Phonons are a quantum mechanical version of a special type of vibrational motion, known as normal modes in classical mechanics, in which each part of a lattice oscillates with the same frequency. These normal modes are important because, according to a well-known result in classical mechanics, any arbitrary vibrational motion of a lattice can be considered as a superposition of normal modes with various frequencies; in this sense, the normal modes are the elementary vibrations of the lattice. Although normal modes are wave-like phenomena in classical mechanics, they acquire certain particle-like properties when the lattice is analysed using quantum mechanics. They are then known as phonons. Phonons are bosons possessing zero spin.
Modelling phonons
Mechanics of particles on a lattice
Consider a rigid regular (or "crystalline") lattice composed of N particles. (We will refer to these particles as "atoms", though in a real solid they may actually be ions.) N is some large number, say around 1023 (Avogadro's number) for a typical piece of solid. If the lattice is rigid, the atoms must be exerting forces on one another, so as to keep each atom near its equilibrium position. In real solids, these forces include Van der Waals forces, covalent bonds, and so forth, all of which are ultimately due to the electric force; magnetic and gravitational forces are generally negligible.
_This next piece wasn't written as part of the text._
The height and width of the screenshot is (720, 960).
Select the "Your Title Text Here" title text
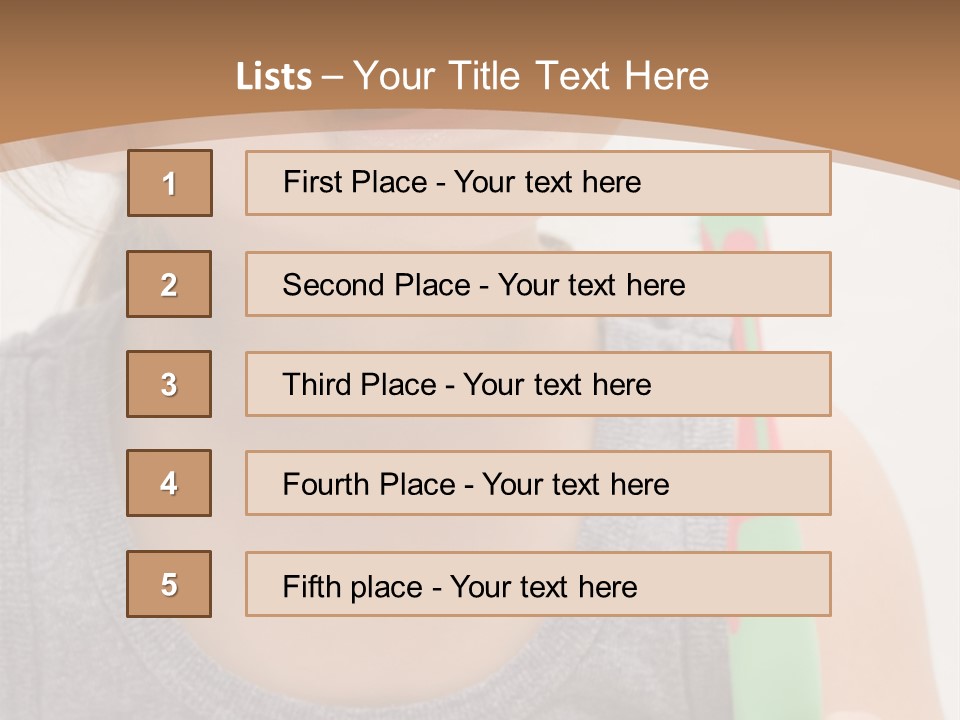[531, 76]
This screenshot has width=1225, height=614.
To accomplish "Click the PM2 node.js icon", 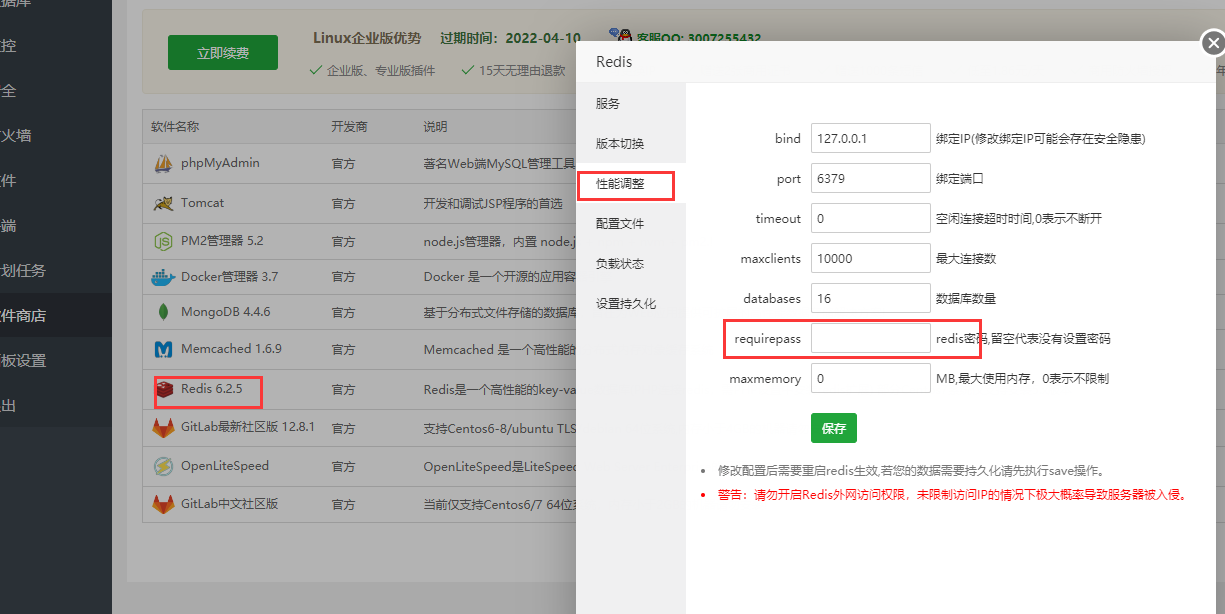I will (x=163, y=241).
The forces between each pair of atoms may be characterized by some potential energy function V, depending on the separation of the atoms. The potential energy of the entire lattice is the sum of all the pairwise potential energies:
∑i ≠ jV(ri − rj)
where ri is the position of the ith atom, and V is the potential energy between two atoms.
It is extremely difficult to solve this many-body problem in full generality, in either classical or quantum mechanics. In order to simplify the task, we introduce two important approximations. Firstly, we only perform the sum over neighbouring atoms. Although the electric forces in real solids extend to infinity, this approximation is nevertheless valid because the fields produced by distant atoms are screened. Secondly, we treat the potentials V as harmonic potentials, which is permissible as long as the atoms remain close to their equilibrium positions. (Formally, this is done by Taylor expanding V about its equilibrium value.)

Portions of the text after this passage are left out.